Word for word, reproduce the data that follows.

────────

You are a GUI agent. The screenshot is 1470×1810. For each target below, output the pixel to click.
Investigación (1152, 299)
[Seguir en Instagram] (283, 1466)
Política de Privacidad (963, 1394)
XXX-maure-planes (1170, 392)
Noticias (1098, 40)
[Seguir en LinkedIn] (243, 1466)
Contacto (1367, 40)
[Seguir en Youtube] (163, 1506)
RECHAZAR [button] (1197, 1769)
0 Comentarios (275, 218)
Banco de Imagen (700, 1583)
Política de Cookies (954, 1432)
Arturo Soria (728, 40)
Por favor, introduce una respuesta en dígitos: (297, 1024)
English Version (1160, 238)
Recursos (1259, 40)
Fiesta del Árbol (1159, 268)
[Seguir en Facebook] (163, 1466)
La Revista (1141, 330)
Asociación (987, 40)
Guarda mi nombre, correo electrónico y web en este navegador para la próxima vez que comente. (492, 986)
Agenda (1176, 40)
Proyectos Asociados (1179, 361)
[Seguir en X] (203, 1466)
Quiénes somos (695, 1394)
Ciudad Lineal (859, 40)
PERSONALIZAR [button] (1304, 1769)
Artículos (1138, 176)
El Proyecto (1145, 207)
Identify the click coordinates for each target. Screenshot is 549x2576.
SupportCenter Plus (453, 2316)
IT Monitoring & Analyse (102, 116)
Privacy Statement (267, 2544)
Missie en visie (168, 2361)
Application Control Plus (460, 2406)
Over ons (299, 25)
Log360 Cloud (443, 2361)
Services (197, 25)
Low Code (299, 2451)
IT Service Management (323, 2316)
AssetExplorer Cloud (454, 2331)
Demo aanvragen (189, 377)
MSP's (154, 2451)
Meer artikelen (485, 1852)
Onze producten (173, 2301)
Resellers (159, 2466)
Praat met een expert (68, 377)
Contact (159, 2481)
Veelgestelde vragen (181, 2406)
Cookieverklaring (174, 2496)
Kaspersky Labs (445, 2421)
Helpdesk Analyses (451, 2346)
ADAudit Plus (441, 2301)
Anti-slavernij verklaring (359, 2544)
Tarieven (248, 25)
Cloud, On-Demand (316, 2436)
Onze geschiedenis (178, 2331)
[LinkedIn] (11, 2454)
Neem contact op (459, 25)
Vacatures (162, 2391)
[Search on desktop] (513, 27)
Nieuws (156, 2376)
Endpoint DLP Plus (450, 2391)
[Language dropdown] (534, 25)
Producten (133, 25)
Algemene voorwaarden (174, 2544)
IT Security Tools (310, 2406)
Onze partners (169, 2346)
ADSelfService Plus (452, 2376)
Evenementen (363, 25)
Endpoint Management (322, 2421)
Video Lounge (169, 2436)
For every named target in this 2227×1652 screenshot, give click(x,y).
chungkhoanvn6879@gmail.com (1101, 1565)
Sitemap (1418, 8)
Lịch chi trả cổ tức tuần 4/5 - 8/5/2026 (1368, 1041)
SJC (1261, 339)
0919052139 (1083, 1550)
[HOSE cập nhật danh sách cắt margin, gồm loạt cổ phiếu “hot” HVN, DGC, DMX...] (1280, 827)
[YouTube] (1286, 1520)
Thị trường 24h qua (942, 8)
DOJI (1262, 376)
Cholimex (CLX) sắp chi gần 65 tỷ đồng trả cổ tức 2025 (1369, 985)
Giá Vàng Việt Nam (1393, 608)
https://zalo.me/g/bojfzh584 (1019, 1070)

────────

**TASK RESPONSE:**
You are a GUI agent. The screenshot is 1470×1810. For each target below, output the pixel to click.
Investigación (1152, 299)
[Seguir en Instagram] (283, 1466)
Política de Privacidad (963, 1394)
XXX-maure-planes (1170, 392)
Noticias (1098, 40)
[Seguir en LinkedIn] (243, 1466)
Contacto (1367, 40)
[Seguir en Youtube] (163, 1506)
RECHAZAR [button] (1197, 1769)
0 Comentarios (275, 218)
Banco de Imagen (700, 1583)
Política de Cookies (954, 1432)
Arturo Soria (728, 40)
Por favor, introduce una respuesta en dígitos: (297, 1024)
English Version (1160, 238)
Recursos (1259, 40)
Fiesta del Árbol (1159, 268)
[Seguir en Facebook] (163, 1466)
La Revista (1141, 330)
Asociación (987, 40)
Guarda mi nombre, correo electrónico y web en este navegador para la próxima vez que comente. (492, 986)
Agenda (1176, 40)
Proyectos Asociados (1179, 361)
[Seguir en X] (203, 1466)
Quiénes somos (695, 1394)
Ciudad Lineal (859, 40)
PERSONALIZAR [button] (1304, 1769)
Artículos (1138, 176)
El Proyecto (1145, 207)
Identify the click coordinates for each target. Screenshot is 549x2576.
SupportCenter Plus (453, 2316)
IT Monitoring & Analyse (102, 116)
Privacy Statement (267, 2544)
Missie en visie (168, 2361)
Application Control Plus (460, 2406)
Over ons (299, 25)
Log360 Cloud (443, 2361)
Services (197, 25)
Low Code (299, 2451)
IT Service Management (323, 2316)
AssetExplorer Cloud (454, 2331)
Demo aanvragen (189, 377)
MSP's (154, 2451)
Meer artikelen (485, 1852)
Onze producten (173, 2301)
Resellers (159, 2466)
Praat met een expert (68, 377)
Contact (159, 2481)
Veelgestelde vragen (181, 2406)
Cookieverklaring (174, 2496)
Kaspersky Labs (445, 2421)
Helpdesk Analyses (451, 2346)
ADAudit Plus (441, 2301)
Anti-slavernij verklaring (359, 2544)
Tarieven (248, 25)
Cloud, On-Demand (316, 2436)
Onze geschiedenis (178, 2331)
[LinkedIn] (11, 2454)
Neem contact op (459, 25)
Vacatures (162, 2391)
[Search on desktop] (513, 27)
Nieuws (156, 2376)
Endpoint DLP Plus (450, 2391)
[Language dropdown] (534, 25)
Producten (133, 25)
Algemene voorwaarden (174, 2544)
IT Security Tools (310, 2406)
Onze partners (169, 2346)
ADSelfService Plus (452, 2376)
Evenementen (363, 25)
Endpoint Management (322, 2421)
Video Lounge (169, 2436)
For every named target in this 2227×1652 screenshot, give click(x,y).
chungkhoanvn6879@gmail.com (1101, 1565)
Sitemap (1418, 8)
Lịch chi trả cổ tức tuần 4/5 - 8/5/2026 (1368, 1041)
SJC (1261, 339)
0919052139 (1083, 1550)
[HOSE cập nhật danh sách cắt margin, gồm loạt cổ phiếu “hot” HVN, DGC, DMX...] (1280, 827)
[YouTube] (1286, 1520)
Thị trường 24h qua (942, 8)
DOJI (1262, 376)
Cholimex (CLX) sắp chi gần 65 tỷ đồng trả cổ tức 2025 (1369, 985)
Giá Vàng Việt Nam (1393, 608)
https://zalo.me/g/bojfzh584 (1019, 1070)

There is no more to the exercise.